Taktile has raised $54 million to help power its artificial intelligence (AI)-powered risk management tool.
The Series B round, announced Thursday (Feb. 27), brings the company’s total funding to $79 million, according to Balderton Capital, which led the round. The company says its funding comes at a moment when mainstream automation for high-stakes decisioning is on the cusp of a breakthrough.
“In financial services and other regulated industries, the stakes are high, and every decision matters,” the announcement said. “Established institutions face intense pressure as AI-driven FinTech startups rapidly innovate, challenging their market share and margins.
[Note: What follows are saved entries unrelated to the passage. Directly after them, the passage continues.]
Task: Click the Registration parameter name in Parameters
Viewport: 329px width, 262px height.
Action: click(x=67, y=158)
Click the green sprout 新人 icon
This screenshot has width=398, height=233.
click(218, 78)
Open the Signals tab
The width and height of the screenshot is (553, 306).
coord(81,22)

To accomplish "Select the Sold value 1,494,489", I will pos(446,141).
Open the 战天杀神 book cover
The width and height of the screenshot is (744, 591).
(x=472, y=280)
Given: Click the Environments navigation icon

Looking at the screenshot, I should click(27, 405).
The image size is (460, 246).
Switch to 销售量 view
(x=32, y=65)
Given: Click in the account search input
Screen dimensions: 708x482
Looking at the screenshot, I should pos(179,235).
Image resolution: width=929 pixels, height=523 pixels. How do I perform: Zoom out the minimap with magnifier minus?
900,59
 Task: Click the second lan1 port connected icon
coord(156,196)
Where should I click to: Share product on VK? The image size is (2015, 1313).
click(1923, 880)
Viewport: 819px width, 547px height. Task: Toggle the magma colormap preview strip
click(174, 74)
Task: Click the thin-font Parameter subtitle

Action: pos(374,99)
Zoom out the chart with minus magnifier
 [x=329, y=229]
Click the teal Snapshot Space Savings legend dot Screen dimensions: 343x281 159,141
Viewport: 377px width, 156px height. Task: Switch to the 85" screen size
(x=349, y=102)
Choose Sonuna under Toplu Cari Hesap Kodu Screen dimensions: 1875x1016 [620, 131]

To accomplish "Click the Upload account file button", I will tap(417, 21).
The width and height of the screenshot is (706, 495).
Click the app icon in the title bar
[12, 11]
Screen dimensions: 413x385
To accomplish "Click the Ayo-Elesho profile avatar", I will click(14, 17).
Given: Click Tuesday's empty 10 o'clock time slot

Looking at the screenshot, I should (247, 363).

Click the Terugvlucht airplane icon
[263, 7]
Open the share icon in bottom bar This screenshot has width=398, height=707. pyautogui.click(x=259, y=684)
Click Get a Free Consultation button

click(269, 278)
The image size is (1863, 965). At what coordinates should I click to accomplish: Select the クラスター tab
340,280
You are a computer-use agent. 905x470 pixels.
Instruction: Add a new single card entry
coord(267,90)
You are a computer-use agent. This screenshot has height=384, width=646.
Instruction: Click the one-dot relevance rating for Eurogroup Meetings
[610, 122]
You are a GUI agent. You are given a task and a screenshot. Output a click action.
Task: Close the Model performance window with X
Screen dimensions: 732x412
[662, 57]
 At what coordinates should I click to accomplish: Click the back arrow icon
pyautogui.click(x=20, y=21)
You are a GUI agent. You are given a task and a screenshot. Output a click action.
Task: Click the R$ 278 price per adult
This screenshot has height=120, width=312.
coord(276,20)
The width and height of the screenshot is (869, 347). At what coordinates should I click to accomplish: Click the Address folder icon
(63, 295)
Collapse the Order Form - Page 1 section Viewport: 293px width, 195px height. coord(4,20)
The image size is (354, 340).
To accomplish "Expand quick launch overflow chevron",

However, many enterprises struggle to adopt AI at scale.”
Among the main obstacles, Balderton continued, is a shortage of engineers with the skills to develop and maintain AI systems. There is also a need for greater precision, as even the most advanced AI large language models can manage only specific aspects of complex problems instead of offering “fully reliable solutions.”
Taktile “closes this gap by equipping risk teams and their engineering counterparts with a shared platform to build, manage and optimize complex AI-powered workflows and agents that are governed by rules and embedded into business logic,” Balderton added.
The announcement also notes the consequences of wrong decisions — loan defaults, fraud losses and compliance fines — pointing to TD Bank’s $3.1 billion payment last year in connection to its anti-money laundering failures in the U.S.
“From day one of our journey, we believed that millions of lives could be improved by enabling organizations to make optimal decisions for their customers,” said Maik Taro Wehmeyer, Taktile’s co-founder and CEO.
“By keeping experienced risk experts in control, we make it possible for even the most regulated businesses in financial services to fully adopt AI into high-stakes workflows.”
PYMNTS looked at AI’s role in risk management and fraud detection last month in a conversation with Mark Sundt, chief technology officer for Stax Payments.
“The biggest red flags we encounter are merchants with newly established banking relationships or websites. These temporal attributes often signal fraudulent intent,” he said.
Sundt also described suspicious patterns in transactional fraud, like large transactions followed by batch reversals or refunds sent to different credit cards.
“These scenarios demand robust AI systems to detect and mitigate fraudulent activities at scale,” he told PYMNTS.